A driver shortage that was exacerbated by the COVID-19 pandemic will continue to create challenges for moving recyclables this year, analysts say.
Freight market research firm FTR Intel recently shared insights covering the trucking market during the pandemic and how some of the challenges of the past year will be around for months to come.
Trucking activity dropped dramatically in March 2020, when COVID-19 restrictions and associated impacts began to spread across the U.S. Overall freight volume is still down compared with pre-pandemic levels, and FTR doesn’t anticipate the freight activity will recover fully until mid-2021. That’s largely because of wider economic impacts from the pandemic on a number of business sectors.
But one figure has surged above pre-pandemic levels, and it’s an important one for recycling firms seeking transportation to move recyclables. Active truck utilization, which is the share of trucks engaged in hauling freight, is “far above” February 2020 levels, said Avery Vise, vice president of trucking for FTR.
“While freight demand has not fully recovered, driver capacity is much tighter than it was,” he said, noting that payroll employment in the trucking industry is down 3% from February 2020.
Recycling facility operators say the freight situation has calmed down from recent turbulence, but that costs are still elevated.
“We are seeing high, yet relatively stable freight rates,” said Eadaoin Quinn, director of business development and procurement at EFS-plastics, a reclaimer with locations in Pennsylvania and Ontario. “We are not seeing the steep spikes we saw a few months ago.”
Joe Dunlop, waste reduction administrator with the Athens-Clarke County Solid Waste Department in Athens, Ga., described a similar recovery from recent disruption. His department has a materials recovery facility (MRF) that ships various recyclables to market.
“We had a little difficulty getting bales shipped after the holidays, in very late December, but no major disruptions,” Dunlop said. He noted that his facility typically does not receive a line item cost for freight, so “if the freight costs increased it would have been masked by the commodity prices, which for us have been good.”
With fewer available drivers comes less available trucking supply, meaning higher prices and potential disruptions in trucking availability for MRFs and other recycling operations may continue this year.
“We have some extraordinary pressures on the supply of drivers, many of which are related to the pandemic,” Vise added. “One is the sharp reduction in new CDL drivers due to social distancing at schools, and especially on limits in issuing commercial learner’s permits, because the state agencies are stressed.”
Another contributor to the loss of drivers is an overall lower labor participation rate in the U.S. during the pandemic, Vise said.
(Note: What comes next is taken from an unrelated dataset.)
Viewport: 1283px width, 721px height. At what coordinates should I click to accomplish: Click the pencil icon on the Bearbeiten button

Of the entire population aged 16 or older, labor participation is down 2% compared with before the pandemic.
Furthermore, the trucking industry faces competition with construction, manufacturing and local delivery positions, Vise said.
“We are going to be challenged for months to come” due to all of these factors, Vise said, “and we don’t expect much change in the situation with capacity utilization.”
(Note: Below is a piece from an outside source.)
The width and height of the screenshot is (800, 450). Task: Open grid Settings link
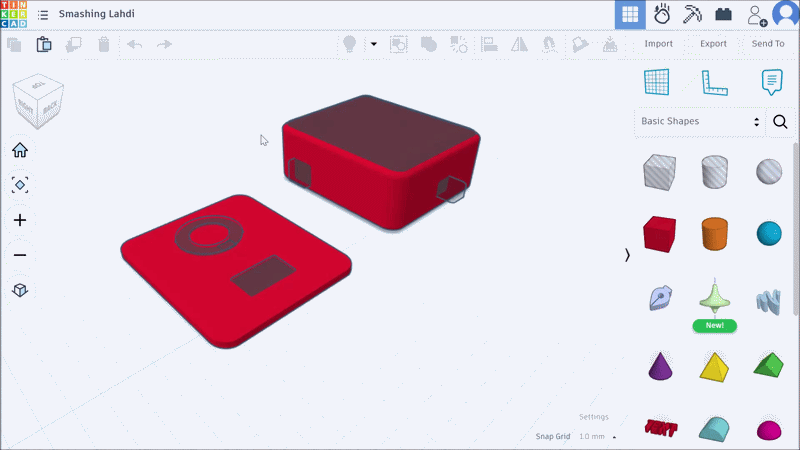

Moving into 2021, the FTR analysts forecast COVID-19 outbreaks at businesses will continue to disrupt the labor pool and may contribute to driver shortages, at least until vaccines are available to a wider swath of the population.
Additionally, legislation and regulation from the incoming administration of President-elect Joe Biden will likely play into the trucking market this year, particularly given the current political makeup of Congress.
Jonathan Starks, chief intelligence officer for FTR, noted that when there is a slim majority in the U.S. Senate, lawmakers often feel some urgency to act before the next round of elections comes up. That suggests there could be some significant legislative activity in the coming months, as Democrats control the U.S. House of Representatives and took narrow control of the Senate this month.
Regulatory changes can have a significant impact on the trucking market. For example, the electronic logging device (ELD) mandate that required compliance in 2017 created challenges in situations where there is a narrow window to pick up or drop off goods.
“We will probably know within the first half of 2021 what that regulatory agenda or legislative agenda really is going to look like and the pace that they’re looking to move,” Starks said.
A version of this story appeared in Resource Recycling on January 19.